The host pumps water into the burrow which keeps the interior oxygenated. C. dissimile can tolerate hypoxia for three days. This ability may allow it to survive periods when water circulation is reduced or eliminated by low tides or sand clogging the burrow entrance.

At Big Sabine Point, Pensacola Beach, Florida, C. dissimile begins settling on the host at the copepodid II and III stages in March and April. The settling of early juveniles extends until October. The ratio of adult males to females typically ranged from 1:1 to 3:1, with 6:1 not unusual. Over 95% of the hosts were infested. The maximum number of copepods on an individual host could range from a few hundred to over 1,000. At a location in Tampa Bay, Florida, the maximum infestation rates observed was approximately 90 to 100 copepods per host. The infested mud shrimp did not exhibit adverse effects.

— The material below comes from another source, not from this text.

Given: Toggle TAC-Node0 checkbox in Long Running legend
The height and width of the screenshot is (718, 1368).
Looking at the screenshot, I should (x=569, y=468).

Clausidium dissimile are capable of leaving the host and can be collected from samples of burrow water. In the laboratory they are occasionally observed swimming free of the host and moving between hosts when multiple hosts were in the same container. This was especially apparent when the host is injured or dying.

In Tampa Bay, Florida, C. dissimile colonizes ‘’Sergio trilobata’’ at a higher frequency than ‘’Lepidophthalmus louisianensis’’. In the laboratory this preference occurred no matter which host C. dissimile had formerly inhabited. The copepods seem to base their selection of host primarily on the size of the host, rather than the sex of the host.